Témoignage – Pourquoi GeoMANET existe
Certifier le récit & préserver la liberté d’émettre. Dès le départ, il y a deux intuitions : inscrire les décisions dans une blockchain locale pour qu’elles deviennent incontestables, et protéger ces petites bulles de liberté que sont nos réseaux Wi-Fi personnels. Tant que ces bulles existent, personne ne peut confisquer la parole.
Une expérience familiale devenue analyse politique. Ce projet naît face à une manipulation subie dans la sphère privée. En observant les mêmes schémas à l’échelle nationale, j’ai compris qu’il fallait détecter les “points froids” du langage (sophismes) pour dévoiler les manipulations massives.
AutoPN comme point froid. J’ai donc écrit AutoPN, un programme qui reconnaît les vingt sophismes principaux. En les débusquant, l’IA apprend à donner du poids aux vrais arguments. Quand un discours maquille la vérité, il laisse des traces – et on peut les tracer.
Franchir le “air gap”. Apporter Internet en Centrafrique, ce n’est pas juste payer du transit : il faut traverser les coupures physiques, les arbres tombés, les pluies. La réponse ? L’humain est le meilleur câble : les gens se déplacent, emportent les messages, déposent des Lucky Blocks de commune en commune.

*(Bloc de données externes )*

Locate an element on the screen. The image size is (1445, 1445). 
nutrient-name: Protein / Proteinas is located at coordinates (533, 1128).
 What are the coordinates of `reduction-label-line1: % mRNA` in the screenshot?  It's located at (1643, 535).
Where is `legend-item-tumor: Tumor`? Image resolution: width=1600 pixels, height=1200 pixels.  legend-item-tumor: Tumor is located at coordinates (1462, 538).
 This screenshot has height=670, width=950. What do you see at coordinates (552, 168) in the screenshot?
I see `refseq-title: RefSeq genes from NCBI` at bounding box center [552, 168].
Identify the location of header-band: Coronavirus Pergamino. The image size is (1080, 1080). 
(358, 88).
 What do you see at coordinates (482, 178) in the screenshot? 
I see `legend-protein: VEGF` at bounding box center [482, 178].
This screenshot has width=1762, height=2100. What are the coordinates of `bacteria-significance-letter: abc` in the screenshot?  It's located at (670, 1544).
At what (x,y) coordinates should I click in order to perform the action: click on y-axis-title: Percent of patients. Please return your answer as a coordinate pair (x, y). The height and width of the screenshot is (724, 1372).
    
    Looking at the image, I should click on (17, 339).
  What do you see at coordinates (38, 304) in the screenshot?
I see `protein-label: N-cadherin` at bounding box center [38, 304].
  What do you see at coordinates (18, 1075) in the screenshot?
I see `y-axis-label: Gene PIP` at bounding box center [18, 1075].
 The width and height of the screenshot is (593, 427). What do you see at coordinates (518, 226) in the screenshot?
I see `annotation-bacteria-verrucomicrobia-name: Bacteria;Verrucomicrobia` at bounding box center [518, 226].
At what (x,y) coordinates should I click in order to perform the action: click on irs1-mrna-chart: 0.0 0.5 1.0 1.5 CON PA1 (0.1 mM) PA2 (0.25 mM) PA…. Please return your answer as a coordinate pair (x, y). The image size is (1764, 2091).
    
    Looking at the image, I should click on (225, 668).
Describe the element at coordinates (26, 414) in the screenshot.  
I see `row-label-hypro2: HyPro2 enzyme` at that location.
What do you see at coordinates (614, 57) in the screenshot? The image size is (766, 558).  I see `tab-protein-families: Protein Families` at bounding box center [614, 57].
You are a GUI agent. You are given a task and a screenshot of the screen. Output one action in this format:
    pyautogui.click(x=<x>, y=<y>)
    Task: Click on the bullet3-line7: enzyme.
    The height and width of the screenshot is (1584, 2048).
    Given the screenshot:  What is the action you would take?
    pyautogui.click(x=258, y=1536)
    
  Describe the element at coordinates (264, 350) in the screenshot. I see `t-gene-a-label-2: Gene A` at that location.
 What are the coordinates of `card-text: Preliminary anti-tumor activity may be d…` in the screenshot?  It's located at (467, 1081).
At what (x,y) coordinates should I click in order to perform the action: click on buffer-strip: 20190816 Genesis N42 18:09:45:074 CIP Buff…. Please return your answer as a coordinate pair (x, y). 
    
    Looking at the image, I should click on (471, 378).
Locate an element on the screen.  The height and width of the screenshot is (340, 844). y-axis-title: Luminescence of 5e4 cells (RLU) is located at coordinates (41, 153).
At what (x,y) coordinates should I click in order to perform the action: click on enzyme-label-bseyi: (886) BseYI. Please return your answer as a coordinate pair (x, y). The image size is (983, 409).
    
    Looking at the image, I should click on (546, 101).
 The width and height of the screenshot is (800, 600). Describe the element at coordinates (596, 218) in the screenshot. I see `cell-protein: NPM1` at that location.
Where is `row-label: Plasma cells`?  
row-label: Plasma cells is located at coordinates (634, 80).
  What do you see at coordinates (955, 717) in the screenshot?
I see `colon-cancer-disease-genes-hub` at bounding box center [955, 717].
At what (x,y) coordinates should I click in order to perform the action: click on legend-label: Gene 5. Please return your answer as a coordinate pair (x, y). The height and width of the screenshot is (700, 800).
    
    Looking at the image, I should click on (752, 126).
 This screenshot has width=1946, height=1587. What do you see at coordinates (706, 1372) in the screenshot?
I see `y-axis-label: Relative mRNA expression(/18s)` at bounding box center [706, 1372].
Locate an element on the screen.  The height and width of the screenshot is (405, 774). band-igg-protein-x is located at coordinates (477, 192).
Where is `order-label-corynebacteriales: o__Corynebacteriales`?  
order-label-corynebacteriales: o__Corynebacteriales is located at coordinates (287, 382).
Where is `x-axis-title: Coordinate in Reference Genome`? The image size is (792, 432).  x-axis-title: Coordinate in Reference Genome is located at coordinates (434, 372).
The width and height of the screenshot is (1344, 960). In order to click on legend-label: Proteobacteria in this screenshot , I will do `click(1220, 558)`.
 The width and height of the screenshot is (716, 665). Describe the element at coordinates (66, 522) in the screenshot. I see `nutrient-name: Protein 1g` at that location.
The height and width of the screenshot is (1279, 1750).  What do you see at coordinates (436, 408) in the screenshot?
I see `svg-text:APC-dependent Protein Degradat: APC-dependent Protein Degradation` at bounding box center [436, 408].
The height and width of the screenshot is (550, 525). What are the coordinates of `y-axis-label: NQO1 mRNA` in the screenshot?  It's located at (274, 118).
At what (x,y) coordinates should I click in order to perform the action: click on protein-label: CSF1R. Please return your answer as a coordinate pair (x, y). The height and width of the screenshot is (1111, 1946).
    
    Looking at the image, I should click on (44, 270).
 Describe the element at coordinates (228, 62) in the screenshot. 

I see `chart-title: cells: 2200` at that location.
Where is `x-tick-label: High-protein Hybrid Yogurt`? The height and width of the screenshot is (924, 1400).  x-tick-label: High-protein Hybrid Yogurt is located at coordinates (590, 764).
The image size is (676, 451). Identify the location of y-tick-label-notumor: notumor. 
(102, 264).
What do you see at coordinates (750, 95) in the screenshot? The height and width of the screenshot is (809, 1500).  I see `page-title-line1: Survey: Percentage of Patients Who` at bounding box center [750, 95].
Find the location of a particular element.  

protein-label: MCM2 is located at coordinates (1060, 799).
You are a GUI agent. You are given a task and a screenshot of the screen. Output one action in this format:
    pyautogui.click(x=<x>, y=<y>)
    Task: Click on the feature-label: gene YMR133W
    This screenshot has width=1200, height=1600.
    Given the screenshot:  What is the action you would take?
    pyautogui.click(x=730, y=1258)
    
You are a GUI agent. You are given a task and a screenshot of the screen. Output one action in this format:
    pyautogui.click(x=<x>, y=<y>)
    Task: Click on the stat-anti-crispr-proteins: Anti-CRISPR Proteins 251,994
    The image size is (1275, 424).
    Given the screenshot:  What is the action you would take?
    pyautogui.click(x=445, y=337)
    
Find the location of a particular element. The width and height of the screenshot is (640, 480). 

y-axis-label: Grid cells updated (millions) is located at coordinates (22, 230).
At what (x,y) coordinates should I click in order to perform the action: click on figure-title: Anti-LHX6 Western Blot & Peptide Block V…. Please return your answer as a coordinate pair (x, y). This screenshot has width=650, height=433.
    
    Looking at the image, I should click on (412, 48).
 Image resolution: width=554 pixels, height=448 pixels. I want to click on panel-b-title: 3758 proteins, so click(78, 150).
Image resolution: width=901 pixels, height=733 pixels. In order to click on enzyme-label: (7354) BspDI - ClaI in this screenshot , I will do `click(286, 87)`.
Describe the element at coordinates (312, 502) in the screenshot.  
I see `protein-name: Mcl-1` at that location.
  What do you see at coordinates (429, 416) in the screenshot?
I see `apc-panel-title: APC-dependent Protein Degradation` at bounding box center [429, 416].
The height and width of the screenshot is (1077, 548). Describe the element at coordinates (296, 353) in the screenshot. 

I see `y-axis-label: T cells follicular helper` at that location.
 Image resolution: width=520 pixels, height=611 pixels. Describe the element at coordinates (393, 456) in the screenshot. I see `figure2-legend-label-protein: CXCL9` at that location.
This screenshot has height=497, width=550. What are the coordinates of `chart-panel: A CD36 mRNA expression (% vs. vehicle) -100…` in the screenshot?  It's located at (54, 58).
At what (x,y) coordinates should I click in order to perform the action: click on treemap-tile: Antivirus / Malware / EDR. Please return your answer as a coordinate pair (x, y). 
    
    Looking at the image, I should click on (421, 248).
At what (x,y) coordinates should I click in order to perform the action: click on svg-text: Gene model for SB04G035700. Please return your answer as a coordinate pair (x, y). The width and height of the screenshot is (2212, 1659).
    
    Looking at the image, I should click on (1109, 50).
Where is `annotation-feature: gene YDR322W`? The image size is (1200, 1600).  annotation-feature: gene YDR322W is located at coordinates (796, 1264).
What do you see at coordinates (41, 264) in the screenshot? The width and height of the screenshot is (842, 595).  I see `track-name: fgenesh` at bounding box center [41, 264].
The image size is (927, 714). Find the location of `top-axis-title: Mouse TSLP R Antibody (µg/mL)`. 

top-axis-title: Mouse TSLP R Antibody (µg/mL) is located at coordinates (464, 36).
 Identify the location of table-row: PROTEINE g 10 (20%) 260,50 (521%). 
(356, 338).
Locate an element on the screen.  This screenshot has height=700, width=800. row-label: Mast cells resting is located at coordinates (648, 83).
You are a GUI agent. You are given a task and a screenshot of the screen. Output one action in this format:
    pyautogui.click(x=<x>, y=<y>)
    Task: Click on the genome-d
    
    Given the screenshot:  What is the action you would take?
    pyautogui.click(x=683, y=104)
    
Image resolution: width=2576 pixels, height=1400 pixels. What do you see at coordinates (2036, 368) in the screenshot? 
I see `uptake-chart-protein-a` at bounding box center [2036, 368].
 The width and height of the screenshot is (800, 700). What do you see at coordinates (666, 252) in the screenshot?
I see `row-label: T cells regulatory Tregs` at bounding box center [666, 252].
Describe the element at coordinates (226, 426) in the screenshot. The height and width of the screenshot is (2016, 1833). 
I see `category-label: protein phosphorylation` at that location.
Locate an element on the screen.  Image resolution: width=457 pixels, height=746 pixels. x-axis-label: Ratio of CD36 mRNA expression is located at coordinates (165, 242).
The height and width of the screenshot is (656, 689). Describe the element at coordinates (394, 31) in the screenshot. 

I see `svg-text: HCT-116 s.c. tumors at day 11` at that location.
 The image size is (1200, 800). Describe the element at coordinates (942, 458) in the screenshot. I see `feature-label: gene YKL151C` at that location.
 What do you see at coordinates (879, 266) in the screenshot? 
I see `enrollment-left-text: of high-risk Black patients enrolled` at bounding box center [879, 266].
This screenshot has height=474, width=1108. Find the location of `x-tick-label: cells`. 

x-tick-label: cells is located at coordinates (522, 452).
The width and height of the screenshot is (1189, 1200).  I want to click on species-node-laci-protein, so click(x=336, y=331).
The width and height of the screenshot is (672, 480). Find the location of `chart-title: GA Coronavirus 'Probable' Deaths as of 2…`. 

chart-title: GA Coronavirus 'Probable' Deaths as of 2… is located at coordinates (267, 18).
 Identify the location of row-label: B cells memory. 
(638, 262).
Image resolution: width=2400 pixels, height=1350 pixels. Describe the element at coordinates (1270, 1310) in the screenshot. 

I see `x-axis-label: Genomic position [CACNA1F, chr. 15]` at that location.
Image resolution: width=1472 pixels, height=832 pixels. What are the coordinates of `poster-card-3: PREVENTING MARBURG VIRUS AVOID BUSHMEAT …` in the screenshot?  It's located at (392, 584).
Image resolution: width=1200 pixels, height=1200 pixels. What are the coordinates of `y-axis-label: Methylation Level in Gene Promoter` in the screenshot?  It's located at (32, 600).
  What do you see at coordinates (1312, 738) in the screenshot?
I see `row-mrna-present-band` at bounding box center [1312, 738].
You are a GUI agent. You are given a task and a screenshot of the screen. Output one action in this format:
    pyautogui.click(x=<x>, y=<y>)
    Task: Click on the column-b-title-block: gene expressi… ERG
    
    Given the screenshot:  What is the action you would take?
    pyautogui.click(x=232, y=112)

Le maire comme point fixe. Tout converge vers lui. La mairie qui vous voit naître détient déjà votre identité ; elle devient le point de légitimité ultime. Si les maires approuvent une transaction, si les citoyens déposent leurs bulletins dans la Station S, alors même en coupure totale la nation continue.
Projet politique assumé. GeoMANET n’est pas de l’open source naïf. C’est un commun protégé. Nous renonçons volontairement à une captation commerciale pour empêcher les “parasites” de récupérer l’idée. Les règles sont simples : usage personnel, citoyen, humanitaire – oui. Usage commercial – non, sauf accord écrit.